Sending outputs to a successor
We set up a custom graph as the destination for all the parsed outputs. We check that a custom graph has been provided and send the outputs all to this graph.
// Get the custom graphs
ZL_GraphIDList customGraphs = ZL_Graph_getCustomGraphs(graph);
// Expect there to be one custom graph to handle the outputs produced by the
// parser
ZL_ERR_IF_NE(customGraphs.nbGraphIDs, 1, graphParameter_invalid);
// Expect the number of output edges are equal to the output edges produced
// by dispatch as conversion is single input single output
assert(outputEdges.size() == dispatchEdges.nbEdges - 2);
// Send to custom graph chosen. The clustering graph is the intended
// destination to be chosen here.
ZL_ERR_IF_ERR(ZL_Edge_setParameterizedDestination(
outputEdges.data(),
outputEdges.size(),
customGraphs.graphids[0],
NULL));
ZL_GRAPH_COMPRESS_GENERIC
for this graph if we do not want to use training and just want to compress our output. This gives the following result:
Currently, ZL_GRAPH_COMPRESS_GENERIC
does not utilize any correlation across outputs and uses a fixed successor for all outputs of a given type. The generic clustering graph is the intended destination in this scenario.
Graph registration
A graph used in a compressor must be registered on the compressor first if it is a non-standard graph.

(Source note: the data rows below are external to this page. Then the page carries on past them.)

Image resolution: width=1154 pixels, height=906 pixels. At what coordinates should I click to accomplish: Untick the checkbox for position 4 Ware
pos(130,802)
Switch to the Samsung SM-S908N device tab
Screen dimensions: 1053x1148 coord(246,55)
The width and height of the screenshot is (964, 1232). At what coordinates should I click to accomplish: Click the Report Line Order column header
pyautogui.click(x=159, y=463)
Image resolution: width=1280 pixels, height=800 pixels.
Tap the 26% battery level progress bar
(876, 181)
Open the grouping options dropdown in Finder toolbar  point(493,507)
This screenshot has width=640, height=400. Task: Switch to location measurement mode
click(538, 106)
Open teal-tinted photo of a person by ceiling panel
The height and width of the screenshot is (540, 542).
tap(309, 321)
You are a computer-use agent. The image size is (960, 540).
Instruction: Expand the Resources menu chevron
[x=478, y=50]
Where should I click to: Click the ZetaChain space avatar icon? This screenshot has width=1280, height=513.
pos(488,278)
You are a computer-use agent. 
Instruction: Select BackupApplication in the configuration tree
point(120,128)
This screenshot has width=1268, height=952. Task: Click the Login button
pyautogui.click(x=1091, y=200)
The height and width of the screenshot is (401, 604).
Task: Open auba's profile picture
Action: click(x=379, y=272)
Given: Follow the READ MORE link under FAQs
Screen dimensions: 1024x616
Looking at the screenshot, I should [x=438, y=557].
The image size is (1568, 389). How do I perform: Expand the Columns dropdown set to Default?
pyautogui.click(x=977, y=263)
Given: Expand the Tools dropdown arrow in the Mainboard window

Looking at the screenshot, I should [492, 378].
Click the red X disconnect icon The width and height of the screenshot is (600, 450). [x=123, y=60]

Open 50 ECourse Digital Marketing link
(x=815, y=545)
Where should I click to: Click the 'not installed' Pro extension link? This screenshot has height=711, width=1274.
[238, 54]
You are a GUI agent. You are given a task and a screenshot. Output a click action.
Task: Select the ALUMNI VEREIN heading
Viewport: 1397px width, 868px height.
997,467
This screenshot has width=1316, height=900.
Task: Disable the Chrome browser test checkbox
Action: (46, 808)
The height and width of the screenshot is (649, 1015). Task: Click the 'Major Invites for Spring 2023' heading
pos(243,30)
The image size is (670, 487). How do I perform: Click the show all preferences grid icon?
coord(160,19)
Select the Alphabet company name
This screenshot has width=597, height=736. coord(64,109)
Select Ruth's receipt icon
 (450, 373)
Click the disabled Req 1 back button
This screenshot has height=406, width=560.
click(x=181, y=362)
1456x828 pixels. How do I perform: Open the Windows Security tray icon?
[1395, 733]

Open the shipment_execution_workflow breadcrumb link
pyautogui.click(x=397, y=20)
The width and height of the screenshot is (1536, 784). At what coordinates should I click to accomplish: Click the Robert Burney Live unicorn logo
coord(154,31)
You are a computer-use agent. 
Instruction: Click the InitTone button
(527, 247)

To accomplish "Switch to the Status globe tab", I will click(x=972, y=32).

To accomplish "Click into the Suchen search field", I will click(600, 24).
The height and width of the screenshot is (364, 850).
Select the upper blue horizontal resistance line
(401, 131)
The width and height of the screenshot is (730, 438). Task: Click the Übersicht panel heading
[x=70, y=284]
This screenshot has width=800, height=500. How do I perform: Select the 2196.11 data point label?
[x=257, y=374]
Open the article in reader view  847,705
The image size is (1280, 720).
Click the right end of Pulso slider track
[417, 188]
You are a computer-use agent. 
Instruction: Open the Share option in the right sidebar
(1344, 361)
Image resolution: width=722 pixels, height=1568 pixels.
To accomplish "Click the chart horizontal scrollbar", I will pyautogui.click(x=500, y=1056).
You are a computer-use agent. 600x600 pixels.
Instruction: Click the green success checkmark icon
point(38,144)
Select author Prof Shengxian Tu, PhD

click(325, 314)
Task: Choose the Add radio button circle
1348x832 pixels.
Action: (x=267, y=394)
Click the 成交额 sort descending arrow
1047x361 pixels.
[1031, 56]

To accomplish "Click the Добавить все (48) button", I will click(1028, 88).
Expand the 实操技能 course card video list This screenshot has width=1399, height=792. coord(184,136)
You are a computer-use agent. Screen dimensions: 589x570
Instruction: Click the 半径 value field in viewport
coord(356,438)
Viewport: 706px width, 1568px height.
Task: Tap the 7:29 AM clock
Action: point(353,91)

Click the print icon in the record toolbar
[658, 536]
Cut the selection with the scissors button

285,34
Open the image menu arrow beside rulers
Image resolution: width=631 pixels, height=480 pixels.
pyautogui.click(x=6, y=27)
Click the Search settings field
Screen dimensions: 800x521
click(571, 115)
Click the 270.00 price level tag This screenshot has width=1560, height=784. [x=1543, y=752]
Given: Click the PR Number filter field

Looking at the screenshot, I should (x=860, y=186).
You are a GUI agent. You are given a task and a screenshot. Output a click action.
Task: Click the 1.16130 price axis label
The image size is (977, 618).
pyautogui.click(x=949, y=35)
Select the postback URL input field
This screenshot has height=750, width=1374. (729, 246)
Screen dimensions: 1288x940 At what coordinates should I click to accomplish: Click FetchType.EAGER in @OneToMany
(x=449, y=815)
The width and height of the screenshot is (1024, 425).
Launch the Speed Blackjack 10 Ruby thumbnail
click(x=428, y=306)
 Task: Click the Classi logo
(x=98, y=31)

auto parsingCompressorGraph = compressor.getGraph("Parsing Compressor");
if (!parsingCompressorGraph) {
ZL_Type inputTypeMask = ZL_Type_serial;
ZL_FunctionGraphDesc parsingCompressor = {
.name = "!Parsing Compressor",
.graph_f = openzl::examples::parsingCompressorGraphFn,
.inputTypeMasks = &inputTypeMask,
.nbInputs = 1,
.customGraphs = NULL,
.nbCustomGraphs = 0,
.localParams = {},
};
parsingCompressorGraph =
compressor.registerFunctionGraph(parsingCompressor);
}
For the graph to be serializable, its base graph must be registered without LocalParams
and without customGraphs
. We use the registerFunctionGraph
function to register this graph.
The next step is to paramaterize the graph with the required parameters. In our case, the graph requires the parameterized clustering graph to be passed in. In the previous scenario where we stated ZL_GRAPH_COMPRESS_GENERIC
was used to compress the input, we pass in the graph registered via ZL_Clustering_registerGraph
as the clustering graph instead. We use the function parameterizeGraph
on the Compressor
object to do this parameterization.
std::vector<ZL_GraphID> customGraphs = { clusteringGraph };
openzl::GraphParameters parsingCompressorGraphParams = {
.customGraphs = std::move(customGraphs),
};
parsingCompressorGraph = compressor.parameterizeGraph(
parsingCompressorGraph.value(), parsingCompressorGraphParams);
After creating a generic registration function for the parser, we must create a specialized compressor profile for the parser. The compressor profile allows you to specify successors, and optionally clustering codecs. Good successors to pick here depends on the parsed data. For example, time series data will work well with compressors which have ZL_NODE_DELTA
. A reasonable set of successors can be found in custom_parsers/shared_components/clustering.cpp
. We have also built a graph builder(Documentation under construction) that can be used at this stage of successor selection.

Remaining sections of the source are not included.